Required action: Find the line with "You are a computer-use agent. The" and the line with "Click the 操作时间范围 input field" in the entries below; output exactly those two lines, every line between them, and no others.

Exercise data:

--------------------------------------------------

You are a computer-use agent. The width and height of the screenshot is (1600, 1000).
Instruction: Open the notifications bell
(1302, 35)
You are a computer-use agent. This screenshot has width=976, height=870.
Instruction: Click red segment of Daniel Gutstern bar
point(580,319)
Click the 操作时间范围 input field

--------------------------------------------------

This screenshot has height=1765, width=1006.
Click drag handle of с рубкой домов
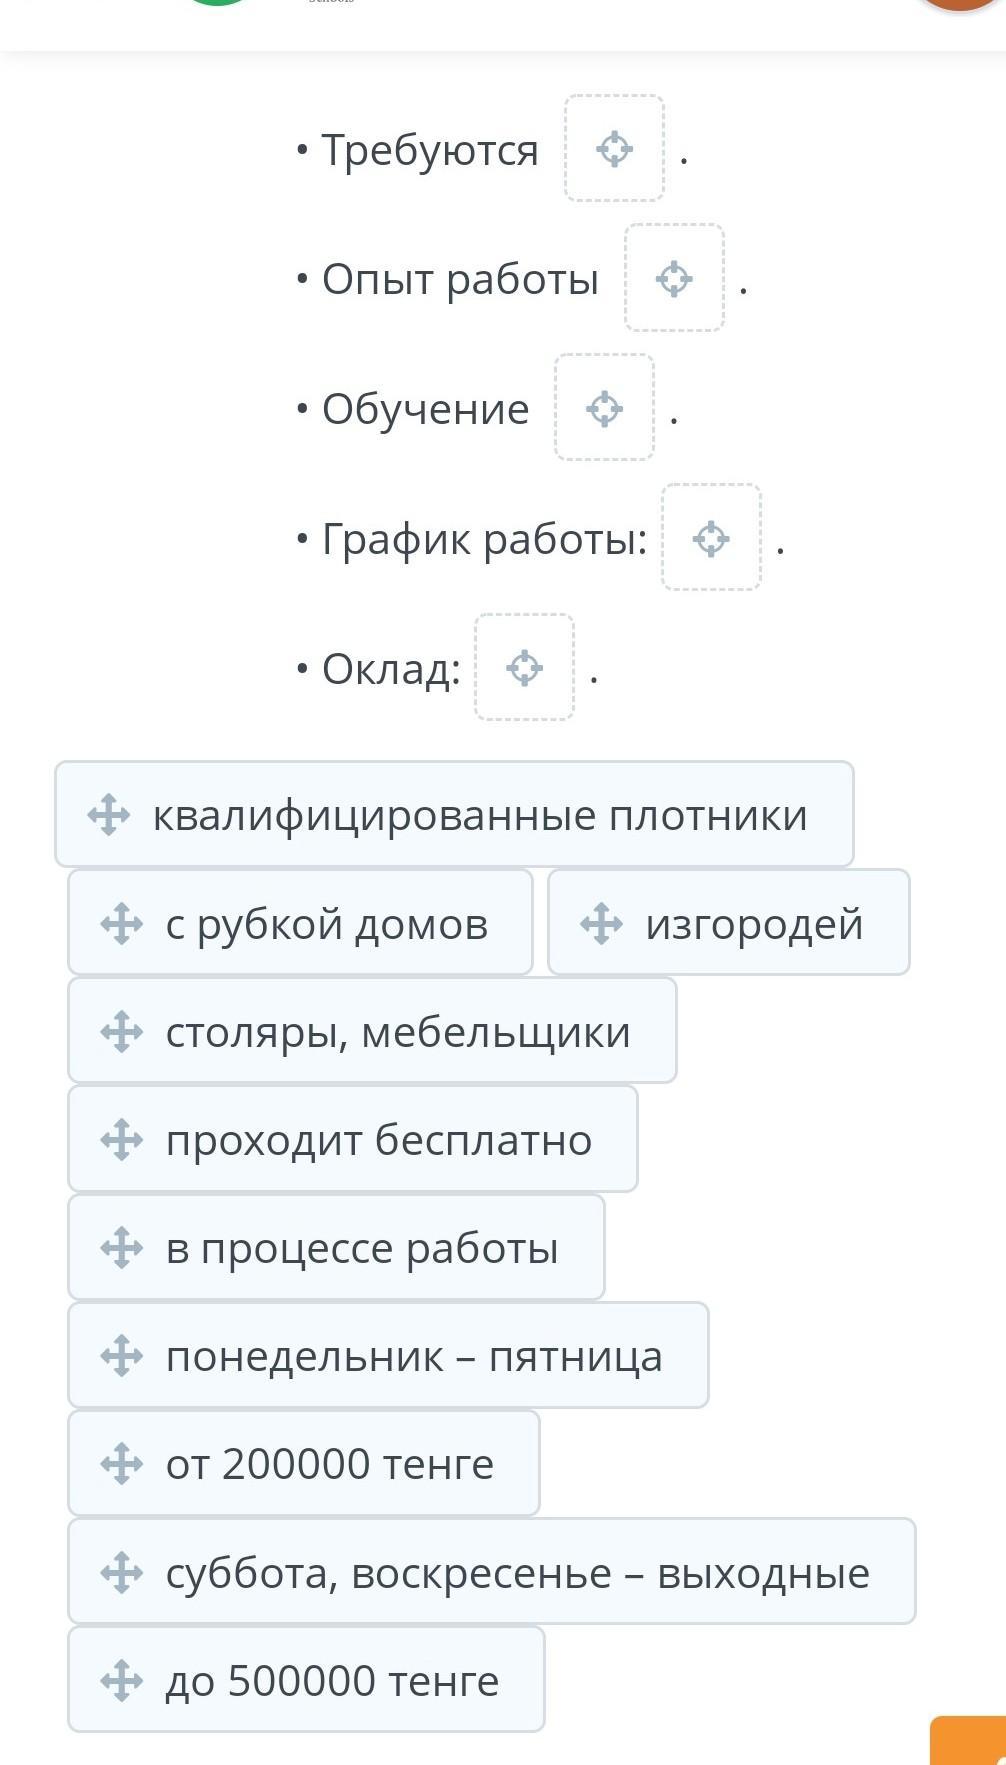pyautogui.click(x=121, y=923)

--------------------------------------------------

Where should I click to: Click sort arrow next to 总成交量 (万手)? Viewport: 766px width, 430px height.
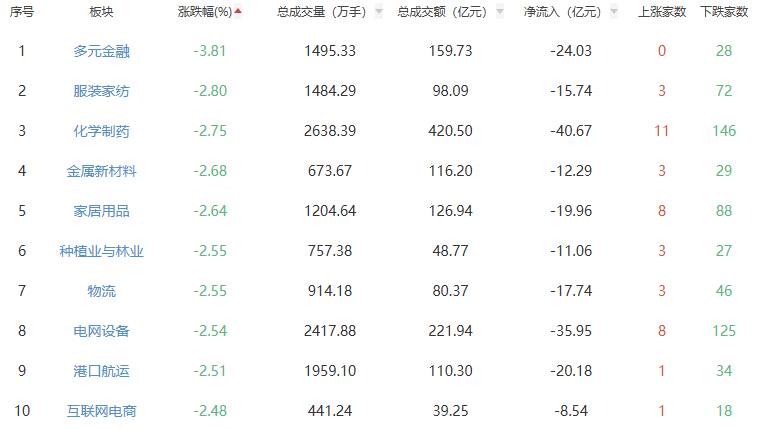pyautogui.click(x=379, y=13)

--------------------------------------------------

Answer section:
You are a computer-use agent. The width and height of the screenshot is (1600, 1000).
Instruction: Open the notifications bell
(1302, 35)
You are a computer-use agent. This screenshot has width=976, height=870.
Instruction: Click red segment of Daniel Gutstern bar
point(580,319)
Click the 操作时间范围 input field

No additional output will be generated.